Epigenomic states of microglia driving central nervous system repair in humans

Our goal is to understand the extrinsic and intrinsic determinants that shape microglia phenotypes and central nervous system (CNS) repair during homeostasis and neurologic diseases.

The adult human CNS comprises two germinal niches: the subgranular layer of the dentate gyrus in the hippocampus gives rise to neuronal cells, while neural stem cells (NSC) within the subventricular zone (SVZ) can differentiate into neuronal and glial cells. SVZ-derived progenitors migrate out of the SVZ and can engage in cellular regeneration
1. Such cellular dynamics are tightly regulated, yet may fail, leading to uncontrolled proliferation of NSCs or insufficient repair.
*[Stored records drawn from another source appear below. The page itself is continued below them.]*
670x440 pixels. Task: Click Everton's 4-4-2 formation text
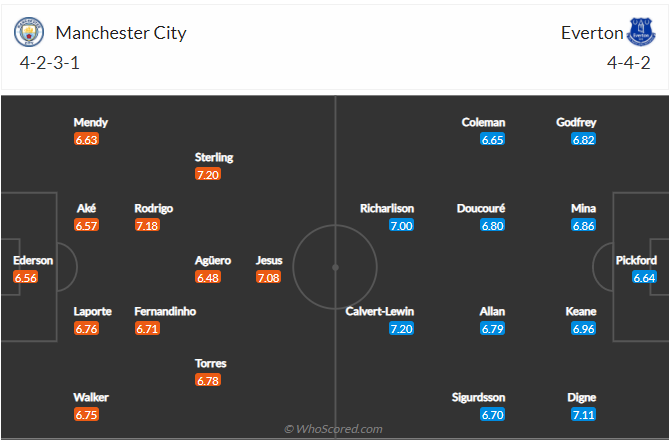click(629, 62)
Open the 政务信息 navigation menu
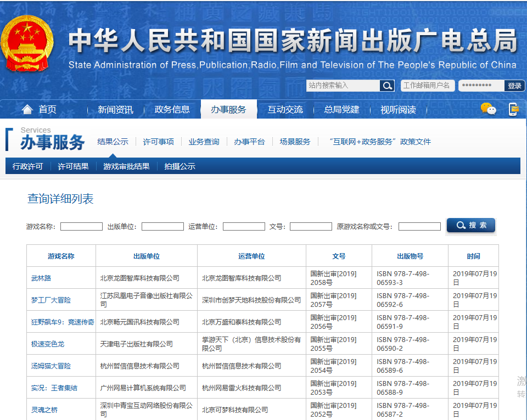Screen dimensions: 527x420 click(x=172, y=109)
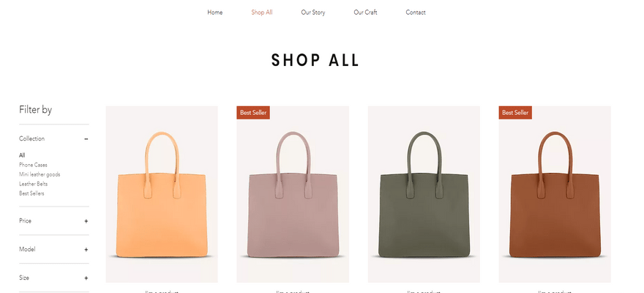Filter by Leather Belts collection

point(33,184)
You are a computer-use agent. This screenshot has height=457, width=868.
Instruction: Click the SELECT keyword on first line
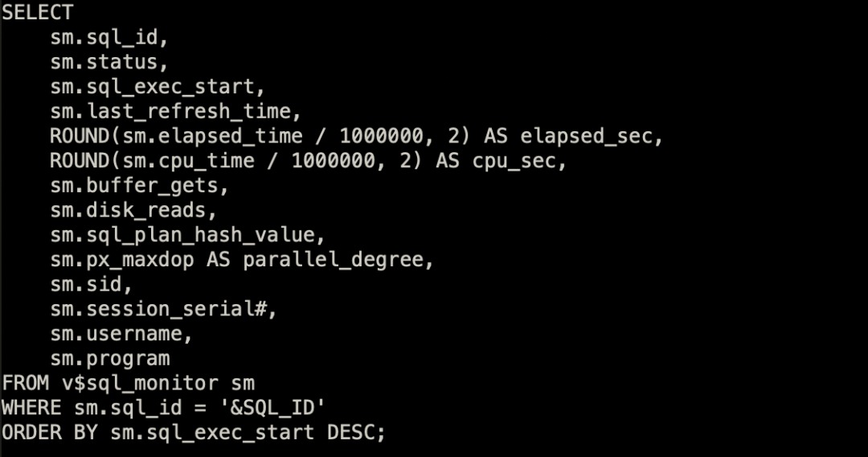click(38, 12)
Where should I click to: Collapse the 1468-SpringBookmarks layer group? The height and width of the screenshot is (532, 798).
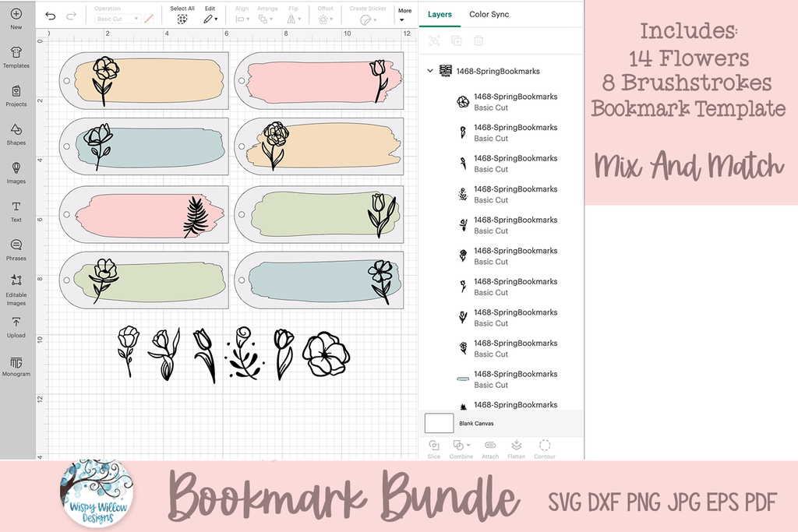click(429, 71)
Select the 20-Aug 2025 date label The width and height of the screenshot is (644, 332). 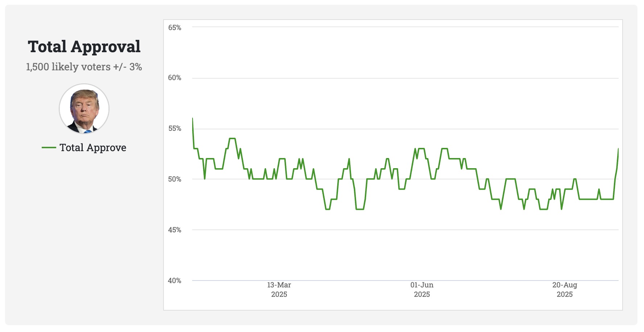point(565,290)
Within this realm, microglia display a key regulatory component of the SVZ as they can sense injury, react to changes in the local microenvironment, and provide niche supporting factors that control NSC cellular dynamics
2–4. SVZ microglia comprises a molecularly and functionally distinct class of microglia with distinct morphology and marker expression patterns, which are absent in non-germinal niches such as the prefrontal cortex
5. However, in the human brain, local and peripheral cues and downstream mechanisms that determine microglia states and their efficacy to engage in CNS regeneration are not well understood.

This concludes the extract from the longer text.